At last the smoking horses stopped. She let down the shutters and looked out. It was that cold and dreary hour in which the first grey of dawn struggles for the mastery with the still pervading night. They had arrived, it seemed, at the shore of the lake, but nothing was to be seen of its waters.
A dismal grey mist lay, impenetrable as the future, before Amalaswintha's eyes. Of the villa, even of the island, nothing could be seen.
On the right side of the road stood a low fisher-hut, half-buried in the tall, thick reeds, which bent their heads to the soughing of the morning wind. Singular! they seemed to warn and beckon her away from the hidden lake behind them.

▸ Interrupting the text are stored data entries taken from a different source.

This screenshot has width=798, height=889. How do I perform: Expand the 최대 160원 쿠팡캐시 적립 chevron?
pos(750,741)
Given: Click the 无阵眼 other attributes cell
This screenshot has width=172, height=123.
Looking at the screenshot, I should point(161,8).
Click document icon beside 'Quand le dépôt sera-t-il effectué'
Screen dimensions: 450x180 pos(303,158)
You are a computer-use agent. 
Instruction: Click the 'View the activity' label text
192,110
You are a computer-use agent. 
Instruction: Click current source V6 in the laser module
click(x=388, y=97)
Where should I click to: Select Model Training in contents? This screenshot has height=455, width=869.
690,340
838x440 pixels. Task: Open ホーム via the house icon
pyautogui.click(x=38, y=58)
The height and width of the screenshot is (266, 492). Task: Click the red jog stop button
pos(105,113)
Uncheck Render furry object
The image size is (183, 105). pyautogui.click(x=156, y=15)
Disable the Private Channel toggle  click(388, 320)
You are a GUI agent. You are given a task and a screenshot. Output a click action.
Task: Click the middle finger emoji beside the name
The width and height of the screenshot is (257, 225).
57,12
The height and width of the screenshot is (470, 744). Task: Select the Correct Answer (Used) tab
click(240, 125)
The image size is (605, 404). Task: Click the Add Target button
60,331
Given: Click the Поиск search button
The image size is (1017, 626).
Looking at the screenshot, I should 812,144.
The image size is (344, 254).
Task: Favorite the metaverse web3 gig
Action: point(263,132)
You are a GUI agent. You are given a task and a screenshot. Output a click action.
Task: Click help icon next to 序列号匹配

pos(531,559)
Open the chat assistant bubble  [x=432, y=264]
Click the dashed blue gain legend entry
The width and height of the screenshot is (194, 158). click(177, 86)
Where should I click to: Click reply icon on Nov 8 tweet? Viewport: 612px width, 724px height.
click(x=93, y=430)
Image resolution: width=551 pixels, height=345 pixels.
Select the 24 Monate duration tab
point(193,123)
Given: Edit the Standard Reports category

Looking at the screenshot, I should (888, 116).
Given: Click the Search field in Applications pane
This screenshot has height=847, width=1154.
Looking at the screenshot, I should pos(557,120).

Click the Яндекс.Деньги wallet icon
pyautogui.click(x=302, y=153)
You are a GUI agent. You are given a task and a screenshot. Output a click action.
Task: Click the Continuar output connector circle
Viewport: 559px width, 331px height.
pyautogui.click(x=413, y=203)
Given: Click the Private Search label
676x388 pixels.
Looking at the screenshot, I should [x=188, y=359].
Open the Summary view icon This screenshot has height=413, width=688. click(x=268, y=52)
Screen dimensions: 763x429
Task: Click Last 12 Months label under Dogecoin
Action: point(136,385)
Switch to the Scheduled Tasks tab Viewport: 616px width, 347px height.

Dolios had gone into the hut. He now returned and lifted the Princess out of the carriage. Silently he led her through the damp meadow to the reeds. Among them lay a small boat, which seemed rather to float on the mist than on the water.
At the rudder sat an old man in a grey and ragged mantle; his long white hair hung dishevelled about his face. He seemed to sit dreaming with closed eyes, which he did not even open when the Princess entered the rocking boat and placed herself in the middle upon a camp-stool.
Dolios entered the boat after her, and took the two oars; the slaves remained behind with the carriage.
"Dolios!" cried Amalaswintha anxiously, "it is very dark. Can the old man steer in this fog, and no light on either shore?"
"A light would be of no use, Queen. He is blind."
"Blind!" cried the terrified woman. "Let me land! Put back!"
"I have guided the boat for twenty years," said the aged ferryman; "no seeing man knows the way as well as I."